Let
- $T(n,k)$ be A381299, i.e., irregular triangular array read by rows: $T(n,k)$ is the number of ordered set partitions of $[n]$ with exactly $k$ descents, $n \geqslant 0, 0 \leqslant k \leqslant \binom{n}{2}$.

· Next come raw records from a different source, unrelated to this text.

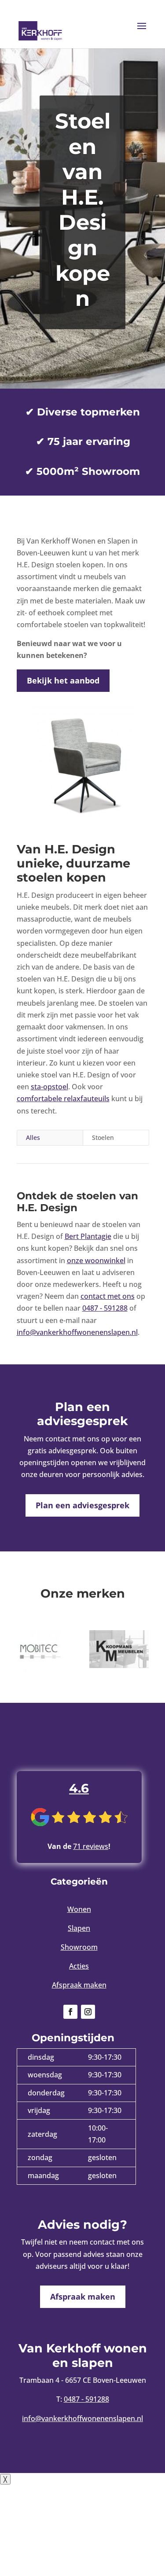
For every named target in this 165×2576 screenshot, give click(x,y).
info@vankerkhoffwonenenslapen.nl (77, 1332)
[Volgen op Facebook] (70, 2012)
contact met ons (108, 1296)
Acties (79, 1966)
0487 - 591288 (105, 1308)
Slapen (79, 1928)
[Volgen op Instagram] (88, 2012)
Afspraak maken (79, 1985)
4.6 (79, 1788)
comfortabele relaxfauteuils (63, 1098)
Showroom (79, 1947)
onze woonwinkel (96, 1260)
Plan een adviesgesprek (82, 1505)
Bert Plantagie (88, 1236)
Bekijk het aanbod (63, 680)
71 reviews (90, 1846)
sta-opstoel (49, 1086)
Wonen (79, 1909)
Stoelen (103, 1137)
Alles (33, 1137)
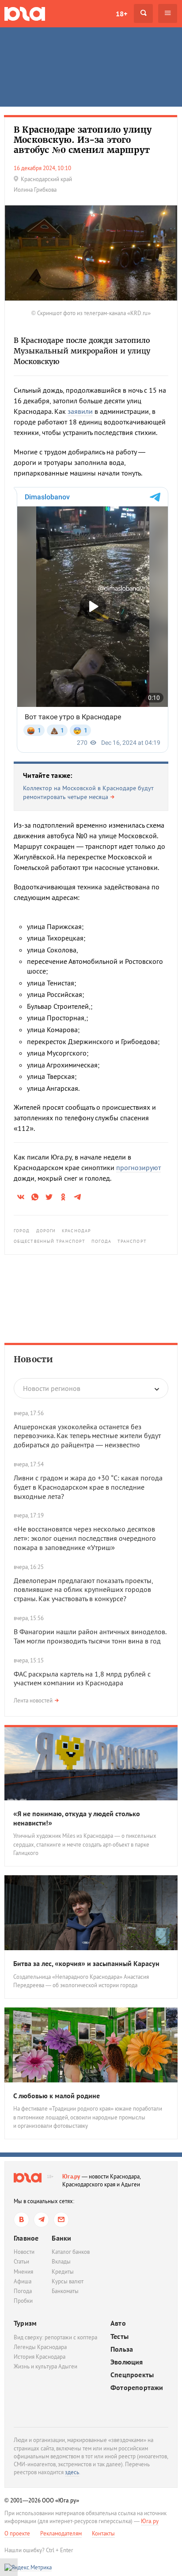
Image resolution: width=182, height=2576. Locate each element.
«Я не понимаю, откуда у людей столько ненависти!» (76, 1818)
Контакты (103, 2533)
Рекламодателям (61, 2533)
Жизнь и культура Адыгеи (45, 2366)
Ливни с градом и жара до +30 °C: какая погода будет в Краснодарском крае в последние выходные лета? (88, 1487)
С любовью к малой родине (56, 2095)
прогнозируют (138, 1167)
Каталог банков (71, 2252)
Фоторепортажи (136, 2387)
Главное (26, 2238)
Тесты (119, 2336)
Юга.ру (71, 2176)
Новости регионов (51, 1388)
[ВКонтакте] (21, 2219)
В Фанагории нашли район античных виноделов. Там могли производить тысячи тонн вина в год (90, 1636)
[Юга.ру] (24, 13)
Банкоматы (65, 2291)
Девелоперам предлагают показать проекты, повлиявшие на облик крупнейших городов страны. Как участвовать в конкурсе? (83, 1589)
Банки (61, 2238)
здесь (72, 2472)
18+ (121, 13)
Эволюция (126, 2362)
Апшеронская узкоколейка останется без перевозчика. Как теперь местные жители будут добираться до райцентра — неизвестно (87, 1436)
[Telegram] (41, 2219)
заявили (80, 411)
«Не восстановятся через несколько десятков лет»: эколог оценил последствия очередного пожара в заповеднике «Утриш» (85, 1538)
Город (22, 1231)
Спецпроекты (132, 2375)
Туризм (25, 2323)
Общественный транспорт (49, 1241)
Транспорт (132, 1241)
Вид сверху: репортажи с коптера (55, 2337)
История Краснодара (39, 2356)
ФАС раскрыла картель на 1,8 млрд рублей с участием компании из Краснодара (82, 1678)
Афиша (22, 2281)
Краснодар (76, 1231)
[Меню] (168, 13)
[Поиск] (143, 13)
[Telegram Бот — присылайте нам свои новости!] (61, 2219)
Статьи (21, 2261)
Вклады (61, 2261)
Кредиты (63, 2271)
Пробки (23, 2301)
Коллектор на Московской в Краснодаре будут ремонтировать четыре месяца (88, 792)
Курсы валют (67, 2281)
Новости (33, 1359)
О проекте (17, 2533)
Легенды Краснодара (40, 2347)
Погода (101, 1241)
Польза (121, 2349)
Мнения (23, 2271)
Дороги (46, 1231)
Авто (118, 2323)
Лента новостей (33, 1700)
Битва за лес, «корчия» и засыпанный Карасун (86, 1963)
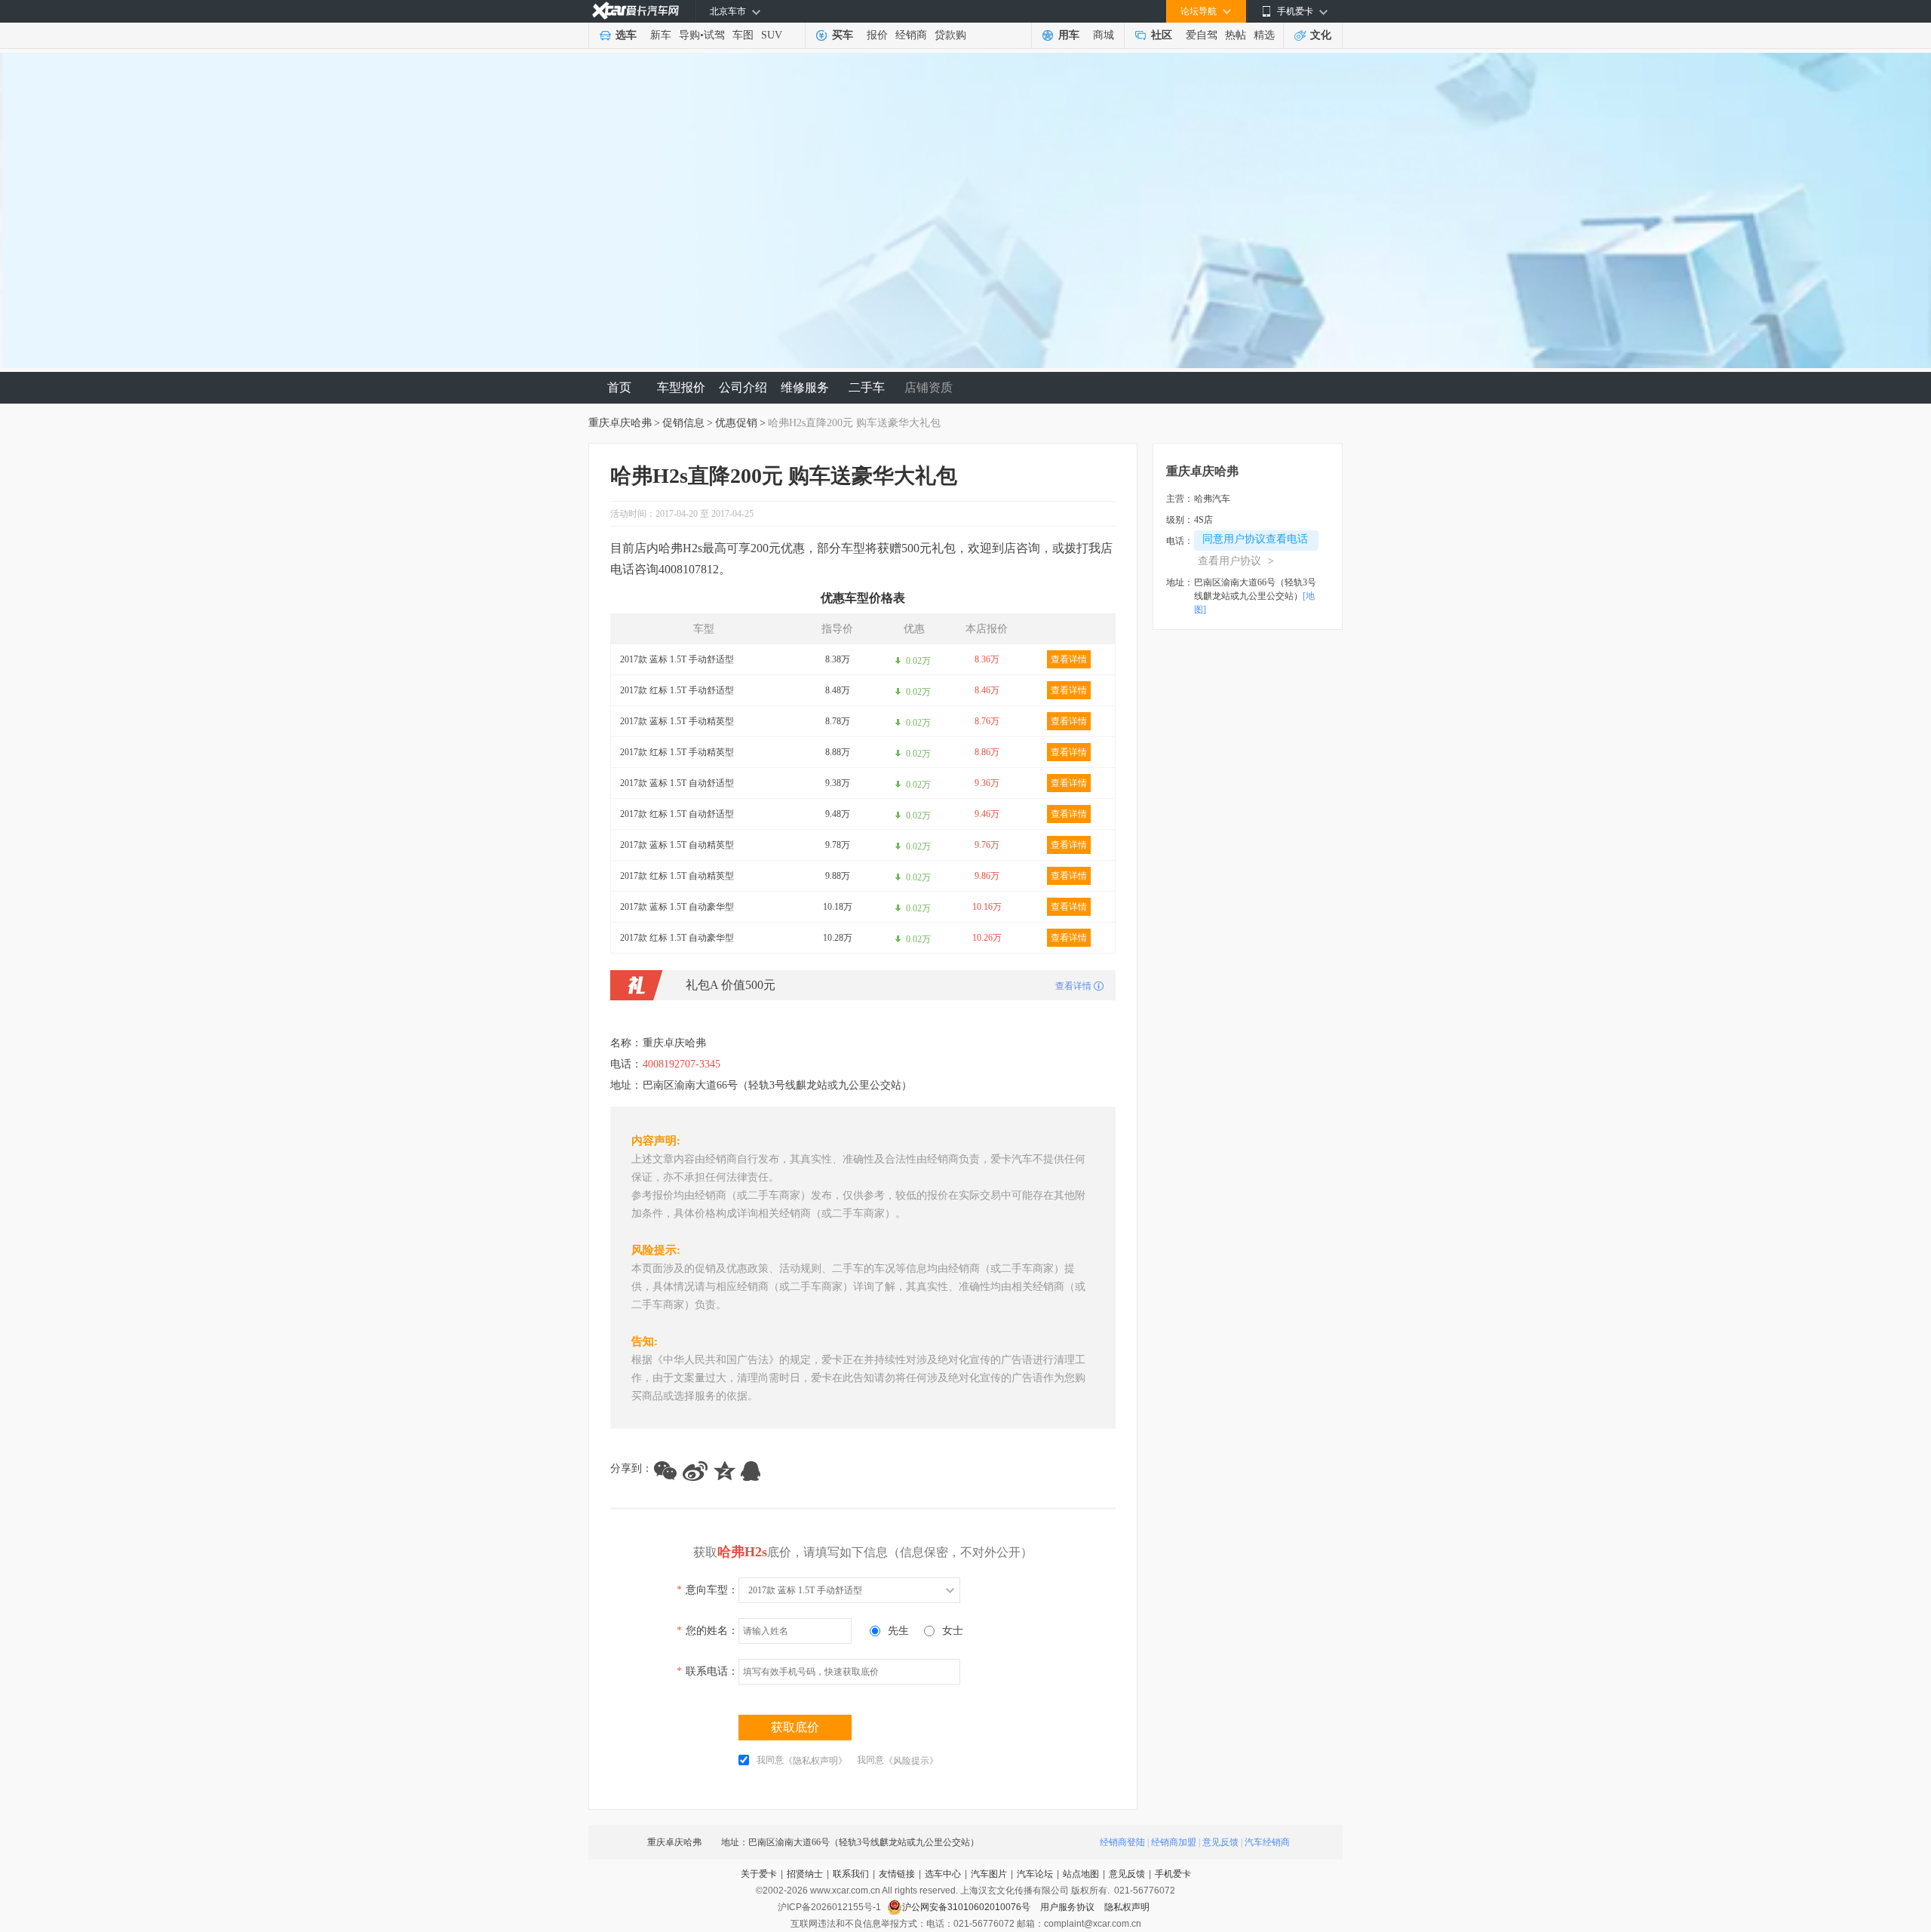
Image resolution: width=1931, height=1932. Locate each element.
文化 (1320, 35)
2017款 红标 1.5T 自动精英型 (677, 876)
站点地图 (1081, 1874)
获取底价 (795, 1727)
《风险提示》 (911, 1760)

- $R(n,k,x)$ be the family of polynomials such that $$ R(n,k,x) = x^k\left(R(n,0,x) - \sum\limits_{j=0}^{k-1} R(n-1,j,x)\right), \\ R(n,0,x) = -1 + 2 \sum\limits_{j=0}^{n-1} R(n-1,j,x), \\ R(n,n,x) = 1. $$
I conjecture that for $n>0$ we have $$ \frac{R(n+1,0,x)+1}{4} = \sum\limits_{k=0}^{\binom{n}{2}} T(n,k) x^k. $$
Here is the PARI/GP program to generate $R(n,k,x)$:
upto(n) = {my(A, v1, v2, v3); v1 = vector(n+1, i, 0); v1[1] = 1; v2 = vector(n+1, i, 0); v2[1] = 1; for(i=1, n, v3 = v2; A = 2*vecsum(v3)-1; v2[1] = A; for(j=1, i-1, v2[j+1] = x^j*(A -= v3[j])); v2[i+1] = 1; v1[i+1] = v2[1]); v1} Note that this algorithm is pretty simple and very fast.
Is there a way to prove it?